Trend Trading Forex Using ATR Strategy Rules
The higher timeframe 45 minute chart was clearly showing a downtrend. This means that traders should focus only on shorts unless a magenta peak on the ADX is formed. Since there was no ADX magenta peak, only trades that were at the ATR on the 3 minute to the short side would be allowed. Then a 5 tick offset from the ATR is used as a stop on the initial entry bar. The 5 tick offset (red line on the chart below) is used until there is at least a fifteen pip profit target. Once the fifteen pip target is hit, an aggressive stop kicks in (yellow line on the chart). If price touches the yellow line, an exit is generated. Simple, effect rules for trend trading forex using the ATR strategy.
Four entries were generated on the chart. All four trades, with entry at the ATR stop loss, were successful. The profit achieved on each was:
- 15 pips
- 12 pips
- 17 pips
- 13 pips
The combined profit for all four trades was $285 based on trading one contract each. Click on the chart to expand.

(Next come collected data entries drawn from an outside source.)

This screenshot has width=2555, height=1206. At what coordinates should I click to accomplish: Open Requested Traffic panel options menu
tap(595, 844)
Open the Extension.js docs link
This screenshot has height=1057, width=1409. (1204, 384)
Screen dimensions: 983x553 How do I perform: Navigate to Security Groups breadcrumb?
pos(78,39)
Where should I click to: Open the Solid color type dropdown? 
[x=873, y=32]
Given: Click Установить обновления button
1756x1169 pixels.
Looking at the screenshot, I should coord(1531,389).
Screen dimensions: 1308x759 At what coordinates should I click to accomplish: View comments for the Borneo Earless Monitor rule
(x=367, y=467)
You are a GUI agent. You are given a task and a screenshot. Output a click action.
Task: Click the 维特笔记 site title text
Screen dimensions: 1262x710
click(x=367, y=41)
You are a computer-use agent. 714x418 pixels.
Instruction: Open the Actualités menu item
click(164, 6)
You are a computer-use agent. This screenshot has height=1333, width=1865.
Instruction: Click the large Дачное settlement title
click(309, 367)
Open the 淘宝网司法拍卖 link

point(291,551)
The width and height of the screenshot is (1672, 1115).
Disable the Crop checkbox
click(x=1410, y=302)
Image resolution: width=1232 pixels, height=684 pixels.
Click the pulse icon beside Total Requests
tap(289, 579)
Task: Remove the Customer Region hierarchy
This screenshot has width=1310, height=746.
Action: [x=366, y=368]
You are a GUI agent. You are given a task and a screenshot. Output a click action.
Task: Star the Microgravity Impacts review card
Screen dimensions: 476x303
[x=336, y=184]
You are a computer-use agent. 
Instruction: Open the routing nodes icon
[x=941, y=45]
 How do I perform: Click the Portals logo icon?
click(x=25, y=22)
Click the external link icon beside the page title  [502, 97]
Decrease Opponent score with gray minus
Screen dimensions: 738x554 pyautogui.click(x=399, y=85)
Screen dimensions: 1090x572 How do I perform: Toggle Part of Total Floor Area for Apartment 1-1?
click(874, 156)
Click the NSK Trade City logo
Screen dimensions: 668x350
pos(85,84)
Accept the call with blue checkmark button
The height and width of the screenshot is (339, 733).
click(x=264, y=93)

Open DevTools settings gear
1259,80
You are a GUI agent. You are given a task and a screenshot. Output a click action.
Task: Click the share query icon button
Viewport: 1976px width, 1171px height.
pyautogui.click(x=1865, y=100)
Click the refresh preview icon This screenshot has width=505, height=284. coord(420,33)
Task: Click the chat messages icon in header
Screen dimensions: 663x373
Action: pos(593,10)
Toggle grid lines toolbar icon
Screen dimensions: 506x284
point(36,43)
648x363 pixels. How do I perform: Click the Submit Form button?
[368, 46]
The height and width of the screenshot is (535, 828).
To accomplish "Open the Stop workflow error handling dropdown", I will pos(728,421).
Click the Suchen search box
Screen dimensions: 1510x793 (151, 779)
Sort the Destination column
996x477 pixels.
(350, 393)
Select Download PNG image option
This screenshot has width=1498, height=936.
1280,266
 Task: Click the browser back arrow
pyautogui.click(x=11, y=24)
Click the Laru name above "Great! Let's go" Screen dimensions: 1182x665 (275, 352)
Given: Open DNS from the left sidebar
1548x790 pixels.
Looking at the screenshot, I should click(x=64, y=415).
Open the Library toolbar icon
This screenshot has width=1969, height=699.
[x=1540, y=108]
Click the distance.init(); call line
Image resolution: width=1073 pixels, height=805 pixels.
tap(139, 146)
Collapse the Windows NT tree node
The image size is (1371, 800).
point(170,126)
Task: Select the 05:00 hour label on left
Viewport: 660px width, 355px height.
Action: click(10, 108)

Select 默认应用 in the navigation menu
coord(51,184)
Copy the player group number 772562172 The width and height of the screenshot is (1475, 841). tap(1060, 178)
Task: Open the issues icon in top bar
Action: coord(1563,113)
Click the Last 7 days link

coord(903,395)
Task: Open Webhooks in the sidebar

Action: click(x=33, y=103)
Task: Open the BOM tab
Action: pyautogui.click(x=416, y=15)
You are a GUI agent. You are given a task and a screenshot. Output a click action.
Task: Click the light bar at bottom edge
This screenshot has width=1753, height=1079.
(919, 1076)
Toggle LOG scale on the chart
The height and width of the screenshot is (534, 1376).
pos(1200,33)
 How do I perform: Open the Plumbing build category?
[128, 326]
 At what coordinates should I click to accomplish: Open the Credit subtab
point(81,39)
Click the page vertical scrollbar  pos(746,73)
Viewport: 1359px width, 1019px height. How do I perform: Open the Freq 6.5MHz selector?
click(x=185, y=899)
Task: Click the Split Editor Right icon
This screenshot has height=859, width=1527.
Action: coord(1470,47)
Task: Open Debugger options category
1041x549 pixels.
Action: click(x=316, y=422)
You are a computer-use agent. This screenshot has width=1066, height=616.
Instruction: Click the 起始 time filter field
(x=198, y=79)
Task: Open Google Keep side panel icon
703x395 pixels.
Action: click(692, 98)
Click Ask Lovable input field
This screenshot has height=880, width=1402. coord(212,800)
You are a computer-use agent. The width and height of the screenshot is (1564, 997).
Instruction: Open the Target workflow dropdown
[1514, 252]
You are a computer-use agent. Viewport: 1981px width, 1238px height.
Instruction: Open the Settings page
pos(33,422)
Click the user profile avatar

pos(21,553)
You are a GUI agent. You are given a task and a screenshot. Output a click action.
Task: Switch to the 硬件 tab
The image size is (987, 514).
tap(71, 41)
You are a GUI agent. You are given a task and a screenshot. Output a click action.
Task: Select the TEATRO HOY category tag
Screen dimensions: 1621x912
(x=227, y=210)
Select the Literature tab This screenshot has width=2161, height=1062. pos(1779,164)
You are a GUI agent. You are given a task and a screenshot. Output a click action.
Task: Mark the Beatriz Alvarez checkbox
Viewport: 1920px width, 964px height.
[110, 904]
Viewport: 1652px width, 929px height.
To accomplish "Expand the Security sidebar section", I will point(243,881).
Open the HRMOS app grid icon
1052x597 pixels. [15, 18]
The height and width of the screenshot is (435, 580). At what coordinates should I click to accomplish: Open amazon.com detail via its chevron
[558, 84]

Notice how the entries are generated on the pullback, which is also your lowest point of risk. Then the aggressive stop pulls in so that you do not give back profits. Although you may not get out right at the bottom of a wave down, your job as a trader is to make profits and that is exactly what you did if you were trend trading forex using the ATR strategy. The entries are at the lowest point of risk, the stop moves down as price progresses, and the aggressive stop ensures you do not give back profits. This is a winning combination! And, it works on any market and any timeframe. The larger the timeframe the larger the profits, while still maintaining a lower risk entry methodology.